Discipline is love! and this holds true in all aspects of the world, not just the D/s, DD, or BDSM. The one receiving the discipline is teaching the other about responsibility and the one giving the discipline is teaching the other self-discipline. It’s a psychological play of profound love and respect. I thrive and grow from this in our relationship. It’s adding to who and what I am, it’s a connection building tool that makes my world go ‘round. Master’s dominance is a gift that he has given to me. Allowing my Master a leadership role and, through discipline, I have a reminder of this role and, at times, that is just what I need. Discipline is the key to my emotional release. It’s a reset button that only my Master can set. Discipline is not just pain, but it can be. Pain is a tool that allows the discipline to work if you allow it to have it’s place. Discipline has a number of places in my life. Sometimes it’s a rest to bring refocus, other times it is to strengthen and show me something. Sometimes it’s just to allow me to cleanup and move on to the next part of the relationship. I am also good about disciplining myself, when need be, but allowing others to help just seems to make it all work much better.

I do not find anything erotic in discipline or punishment, for the most part, I hate it. Submitting to it is a challenge all in itself. Even if it’s writing lines, it can invoke an inner fight and struggle for me to accept this and to complete it. I do understand that some are true masochists and it’s a powerful excitement for them. It becomes erotic play.

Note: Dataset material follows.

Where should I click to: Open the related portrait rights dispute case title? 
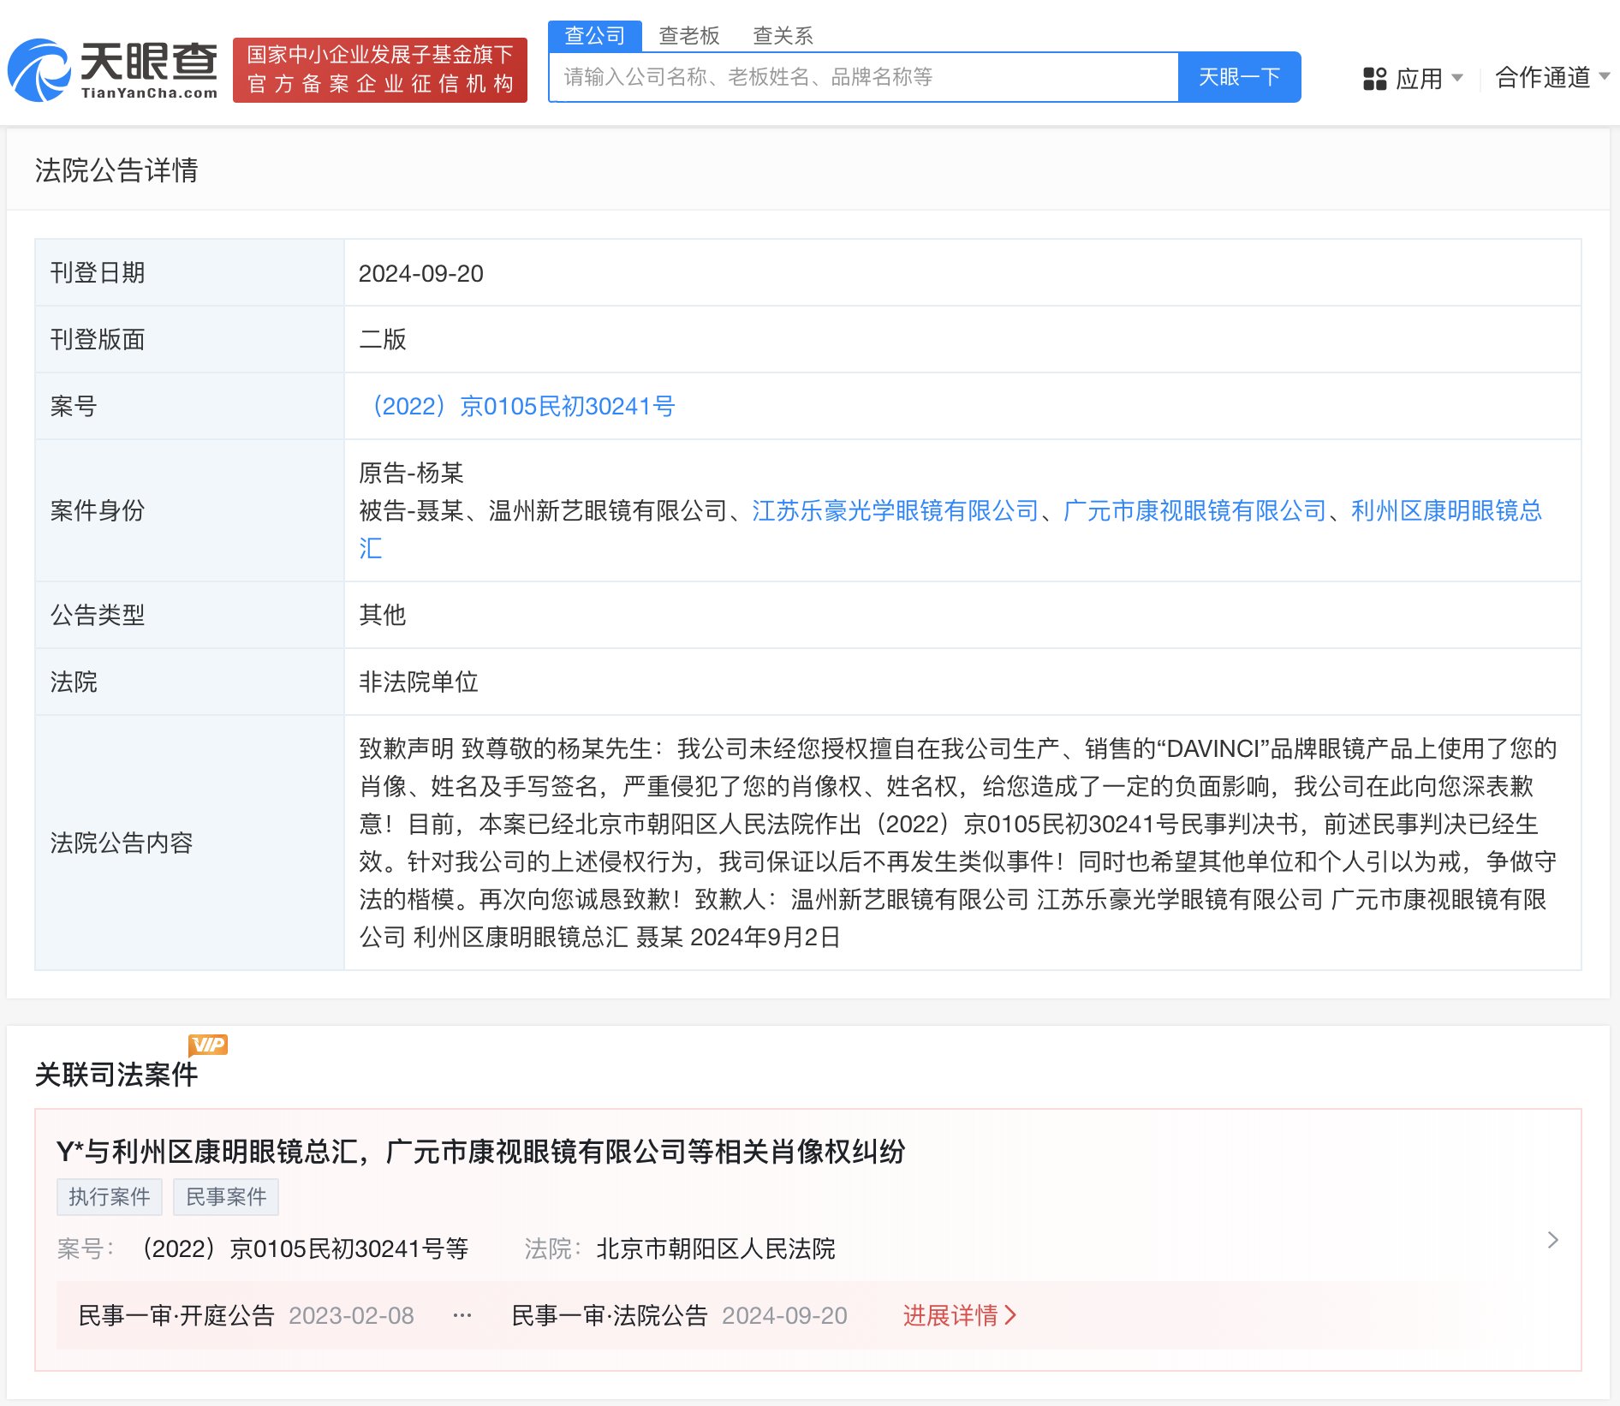coord(480,1152)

Discipline and punishment hurt in different ways. And a spanking should hurt physically, and this pain is what brings me to the emotional link between us. It is a true sexual connection and an intimacy that allows me to change and move on. This does not mean that I have a sexual response or that it turns erotic in any way. It’s the connection that adds to our intimacy. My gift to my Master is my trust, respect, and my submission… which comes from my heart and not the bedroom.

For in this all I feel loved, cared about, and safe. It’s the emotional things I need to move on and to be the person that I know and long to be…I love the passionate part my Master plays once it’s all over…NO! we do not have sex or, at least, not right away. Time is needed to allow me to process all that has happened and taken place. We sit and I am held and cared for. We talk and it is a time of closeness and me just sucking in his tenderness and care. It’s heartfelt and it allows all of it to connect and finish off right.

Some may find that they are having erotic feelings through the course of discipline and punishment. Giving into these feelings I don’t see doing any relevant good in the long term. You need to not allow these feelings to take away from the discipline or the punishment at hand. This could lead to a world of never ending discipline or punishment and also to an abusive relationship. As one is always being bad to have the thrill of being spanked, or the other doing it just because he/she enjoys it and it’s a sexual turn-on. These feelings of intimacy may involve true erotic feelings in you both, but rape and quick sex can bring about the same feelings! Having short term fixes can bring about long term problems, so it is really worth it?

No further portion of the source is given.